There's no perfect test used to confirm or rule out a food allergy. Your doctor will consider a number of factors before making a diagnosis. These factors include.
- Your symptoms. Give your doctor a detailed history of your symptoms — which foods, and how much, seem to cause problems.
- Your family history of allergies. Also share information about members of your family who have allergies of any kind.
- A physical examination. A careful exam can often identify or exclude other medical problems.
A skin test. A skin prick test can determine your reaction to a particular food. In this test, a small amount of the suspected food is placed on the skin of your forearm or back. A doctor or another health professional then pricks your skin with a needle to allow a tiny amount of the substance beneath your skin surface.
If you're allergic to a particular substance being tested, you develop a raised bump or reaction. Keep in mind, a positive reaction to this test alone isn't enough to confirm a food allergy.
A blood test. A blood test can measure your immune system's response to particular foods by measuring the allergy-related antibody known as immunoglobulin E (IgE).

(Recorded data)
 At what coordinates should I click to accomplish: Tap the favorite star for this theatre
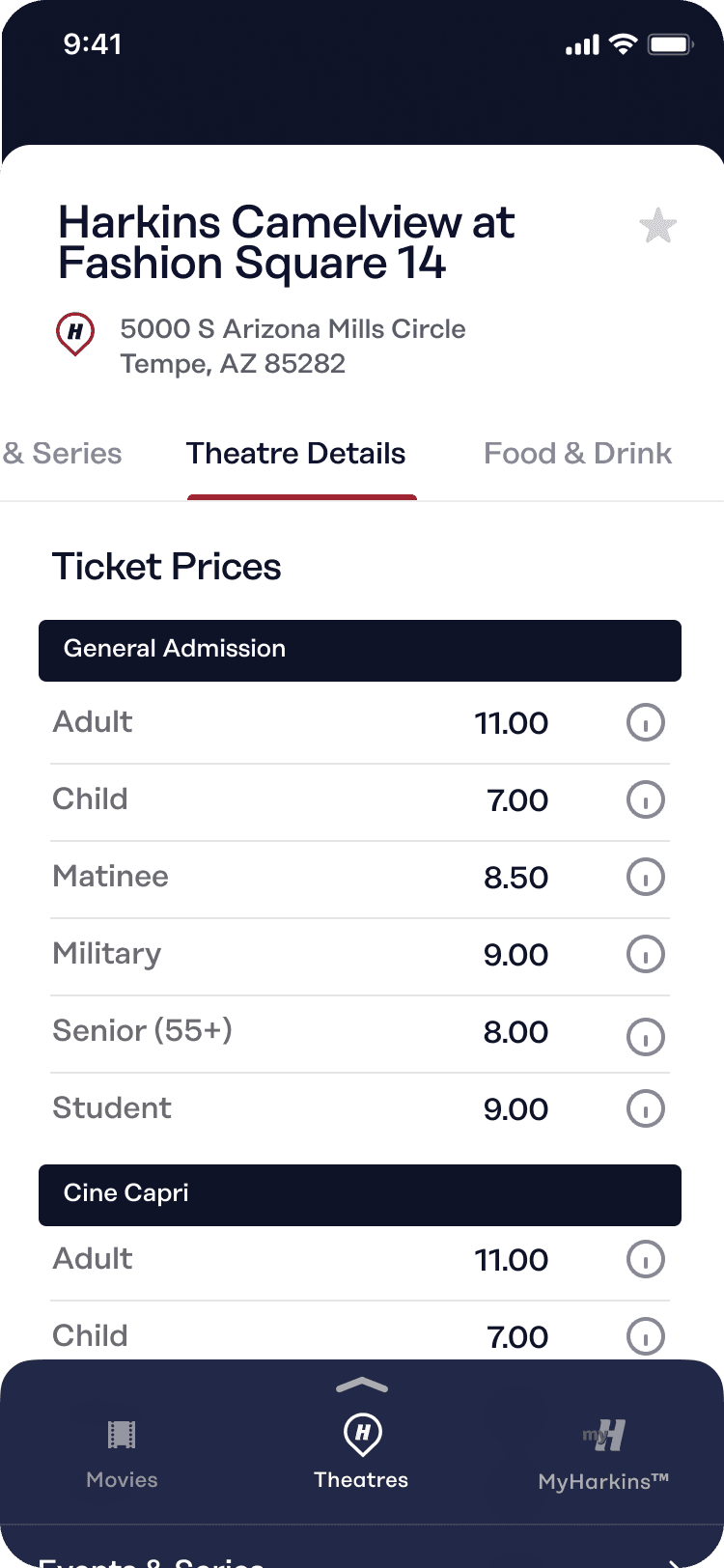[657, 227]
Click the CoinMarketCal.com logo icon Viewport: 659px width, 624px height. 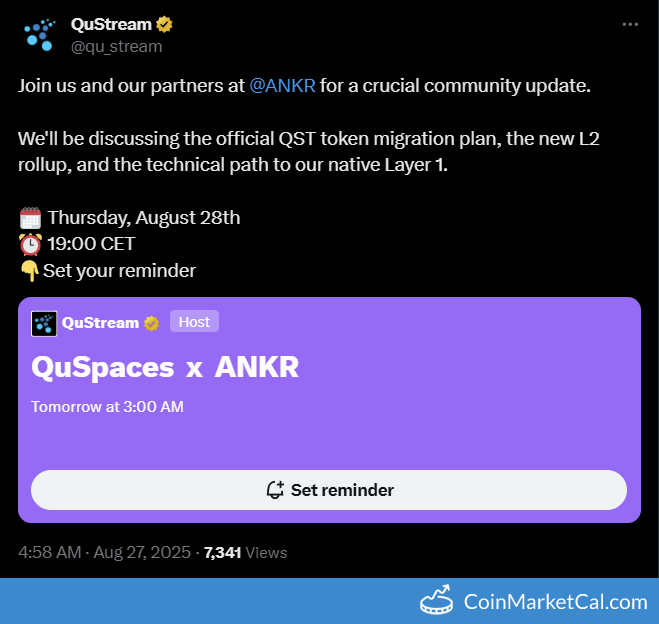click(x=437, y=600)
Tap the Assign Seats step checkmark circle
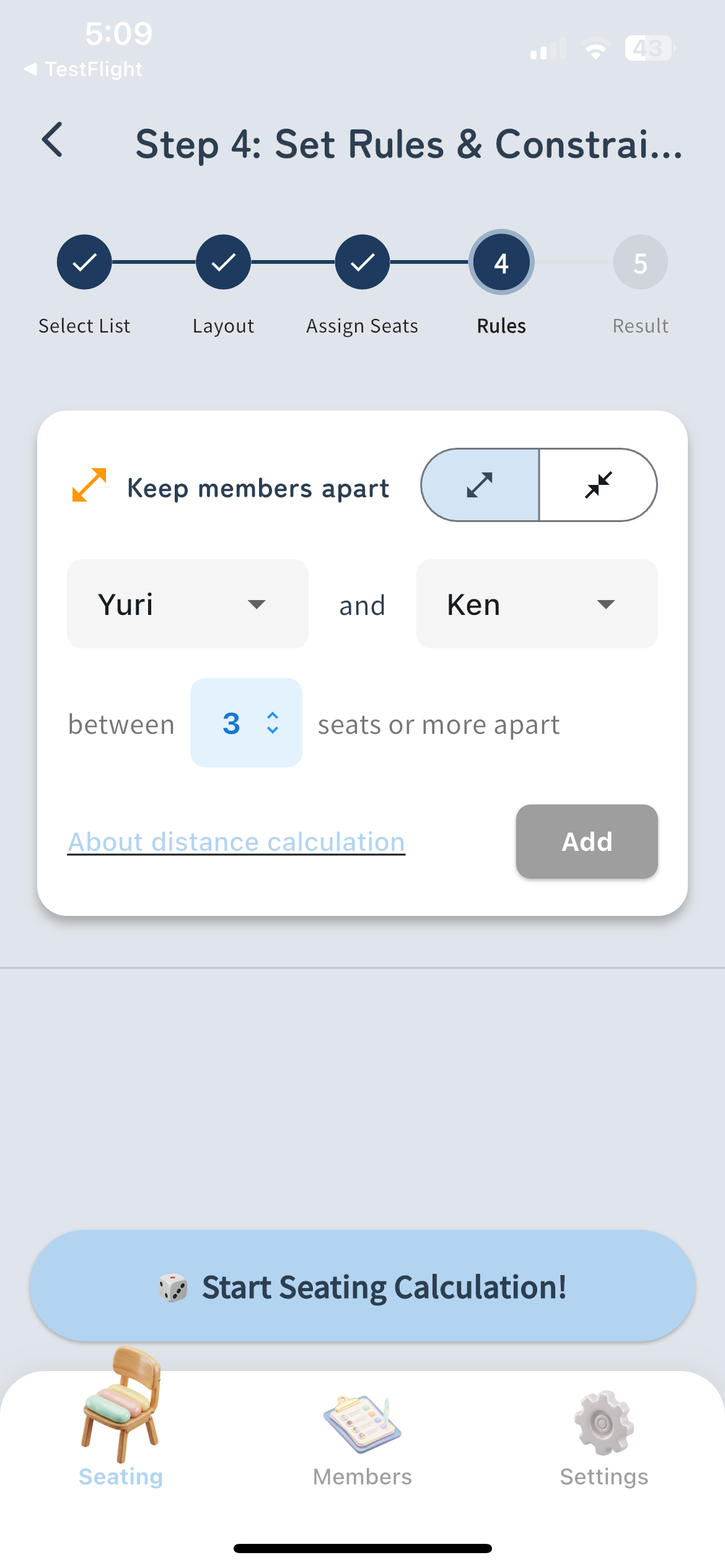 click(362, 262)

■ **What the exercise asks**: Retype the food allergy diagnosis passage word for word, beginning at "- Your symptoms." and stopping after "other medical problems.".

■ **Solution**:
- Your symptoms. Give your doctor a detailed history of your symptoms — which foods, and how much, seem to cause problems.
- Your family history of allergies. Also share information about members of your family who have allergies of any kind.
- A physical examination. A careful exam can often identify or exclude other medical problems.